A related challenge for the tourism industry in Hampton Roads that also has strong seasonal overtones is the regional transportation system. Traffic congestion is an impediment to tourism. There are three major "choke" points with respect to tourism in Hampton Roads: (1) its water crossings, primarily the Hampton Roads Bridge Tunnel and the Monitor-Merrimac Bridge Tunnel; (2) the increasingly problematic two-lane configuration of I-64 between Newport News and Richmond; and, (3) interestingly, Route 168 in Chesapeake, whose fate is connected primarily to non-Hampton Roads tourism on the Outer Banks. Without question, a third tunnel crossing would reduce driver and tourist unhappiness and help attract more visitors to the region, and widening and improving I-64 and Route 168 would improve circumstances. Once again, however, it does not follow that expenditures of any magnitude are merited. Fortunately, in each of these cases, proposed improvements would have multiple uses throughout the year (not simply tourism) and conceivably are connected to national defense considerations as well.

Finally, as the data presented above demonstrate, overnight tourism in Hampton Roads is an activity that caters to higher income individuals. National evidence indicates that such people increasingly are interested in upscale hotels and motels, as well as pricey recreation and entertainment, including golf courses that may be destinations in their own right. Hilton Head, S.C., and sites too numerous to list in states such as Arizona, California, Florida, Hawaii and Texas, reflect this trend. Williamsburg is the only area of Hampton Roads that currently fills this bill and, somewhat perversely, its tourism performance over the past decade has been unimpressive.

▸ **Exercise instructions**
1) In the Hampton Roads tourism passage, which area of Hampton Roads is named as the only one that currently caters to higher-income visitors seeking upscale lodging and pricey recreation?
2) Write the next part of the Hampton Roads tourism passage, picking up right after its final sentence.

▸ **Data section**
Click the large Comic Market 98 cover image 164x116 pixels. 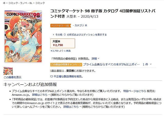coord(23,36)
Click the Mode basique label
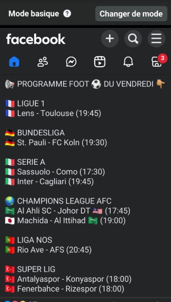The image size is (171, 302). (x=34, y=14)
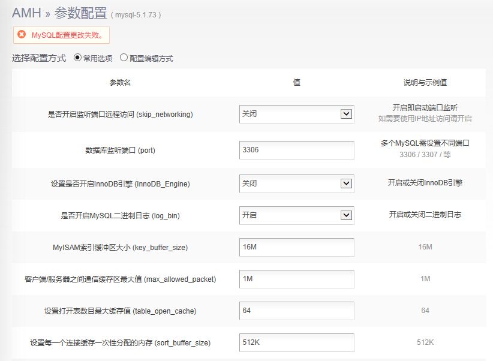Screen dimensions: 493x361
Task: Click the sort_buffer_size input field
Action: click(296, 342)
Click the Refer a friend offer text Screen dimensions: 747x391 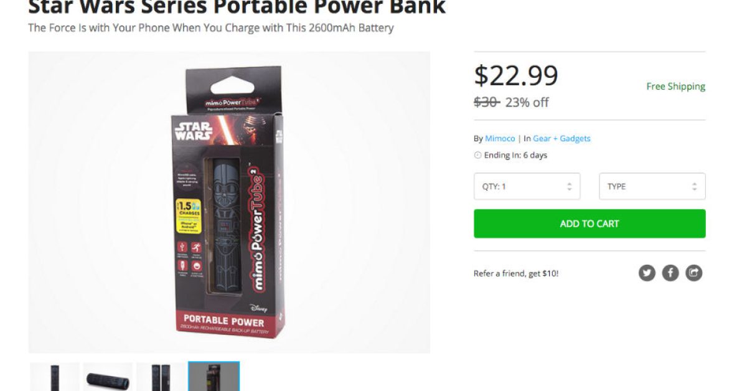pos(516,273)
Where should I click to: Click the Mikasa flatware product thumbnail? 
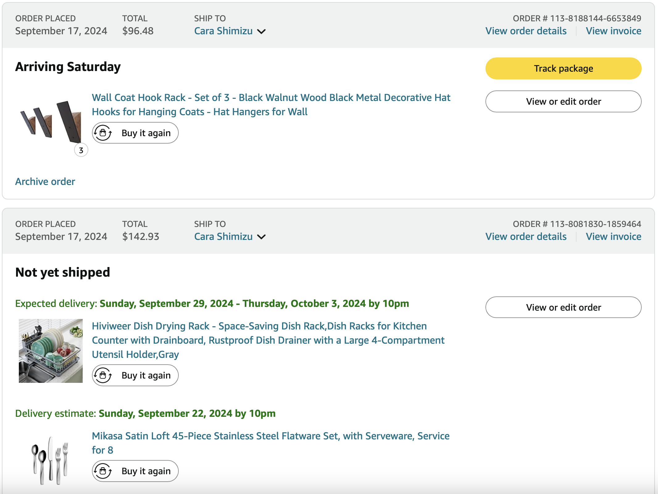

▸ **Answers below**
1) Williamsburg

2)
If, indeed, overnight tourism is increasingly morphing into an upper-income activity, and Hampton Roads wishes to play seriously in this arena in the future, then it must devise a strategy that will put its best foot forward. This strategy might well include convention, stadium or arena facilities, destination golf courses and tennis complexes, improved transportation, and other enticements. It is not clear that such investments would be more productive than alternatives, such as greater expenditures for K12 education to raise teachers' salaries and reduce class sizes, or investments in technology-oriented university research and development facilities, or investments in cultural and recreational enterprises ranging from the symphony and opera to OpSail. Hard policy choices will need to be made among competing alternatives, each of which has its own attractions and supporters. Making the right choices is ultimately why some regions grow more rapidly than others, and why some regions are considered better places to live than others. Hampton Roads should not shrink from such public policy considerations.